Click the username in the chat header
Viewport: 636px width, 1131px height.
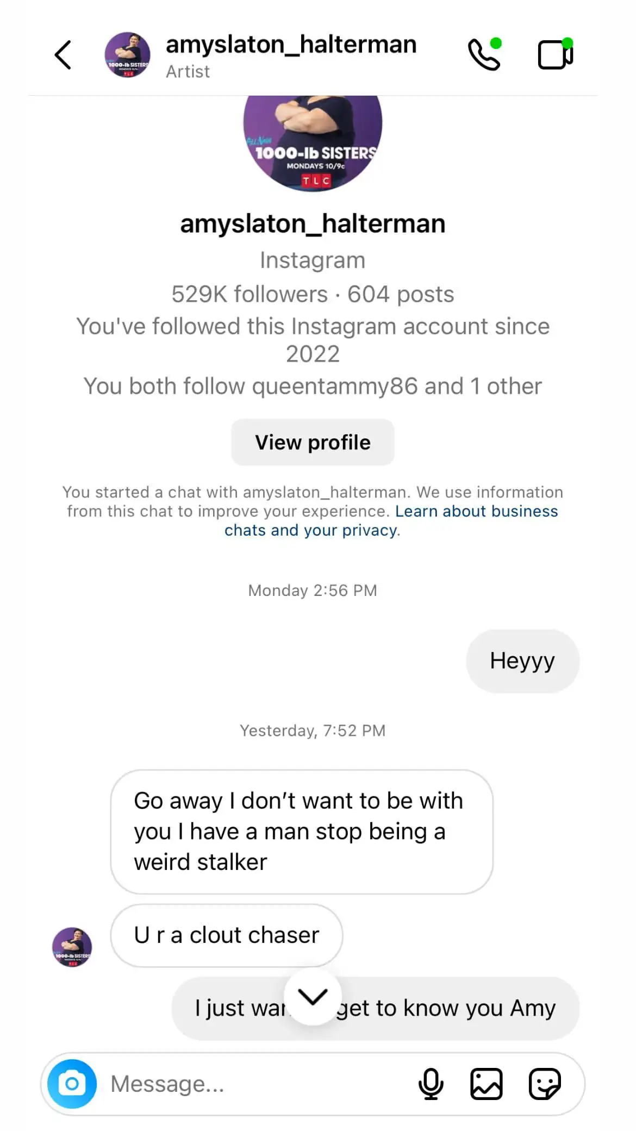291,44
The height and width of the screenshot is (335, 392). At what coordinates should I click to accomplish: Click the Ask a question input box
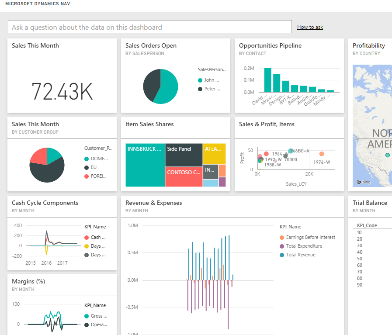click(149, 27)
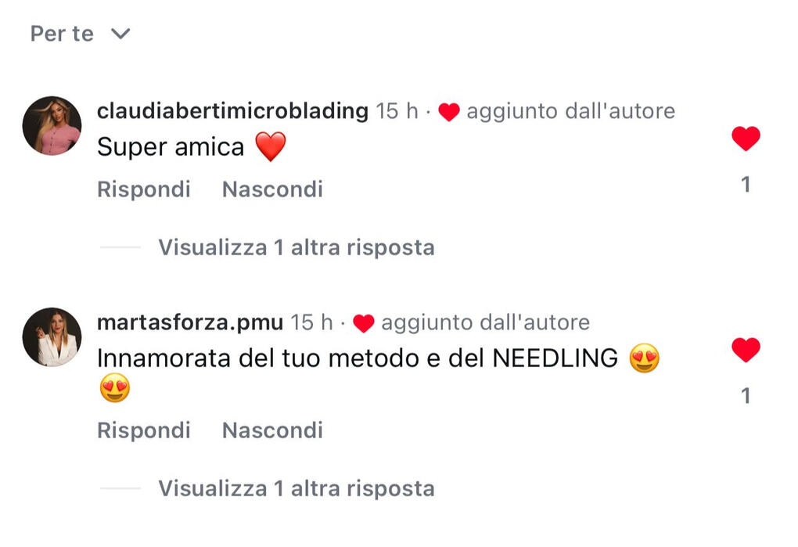The height and width of the screenshot is (547, 798).
Task: Reply to claudiabertimicroblading via Rispondi
Action: coord(144,189)
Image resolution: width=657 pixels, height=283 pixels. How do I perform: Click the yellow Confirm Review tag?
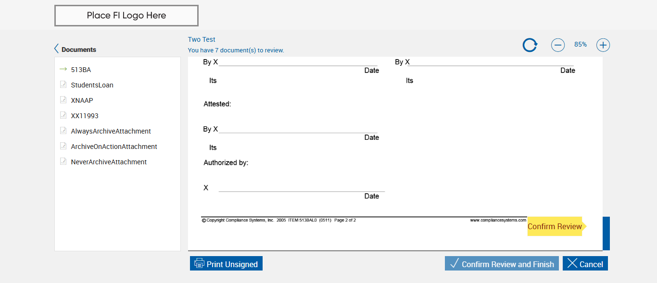[555, 226]
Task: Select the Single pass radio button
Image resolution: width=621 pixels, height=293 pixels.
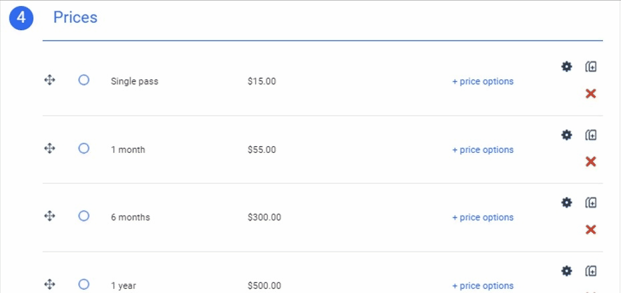Action: [83, 80]
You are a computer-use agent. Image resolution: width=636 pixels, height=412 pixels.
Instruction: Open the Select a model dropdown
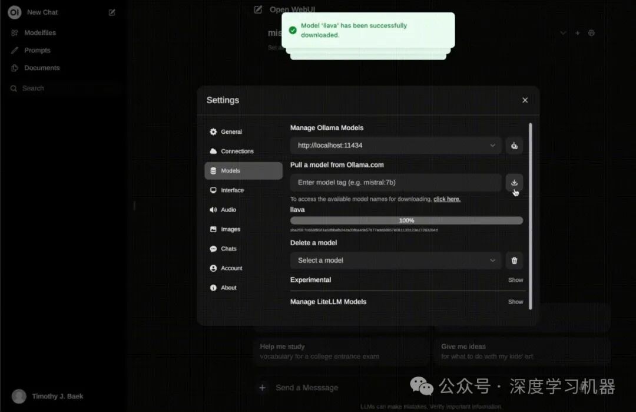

##############################

Task description: In your copy, every entry above must match word for word, and no picture may appear.

Answer to this exercise:
Click the username in the chat header
Viewport: 636px width, 1131px height.
291,44
The height and width of the screenshot is (335, 392). At what coordinates should I click to accomplish: Click the Ask a question input box
click(149, 27)
The height and width of the screenshot is (547, 798).
Task: Reply to claudiabertimicroblading via Rispondi
Action: coord(144,189)
Image resolution: width=657 pixels, height=283 pixels. How do I perform: Click the yellow Confirm Review tag?
[555, 226]
Task: Select the Single pass radio button
Image resolution: width=621 pixels, height=293 pixels.
Action: [83, 80]
You are a computer-use agent. Image resolution: width=636 pixels, height=412 pixels.
Instruction: Open the Select a model dropdown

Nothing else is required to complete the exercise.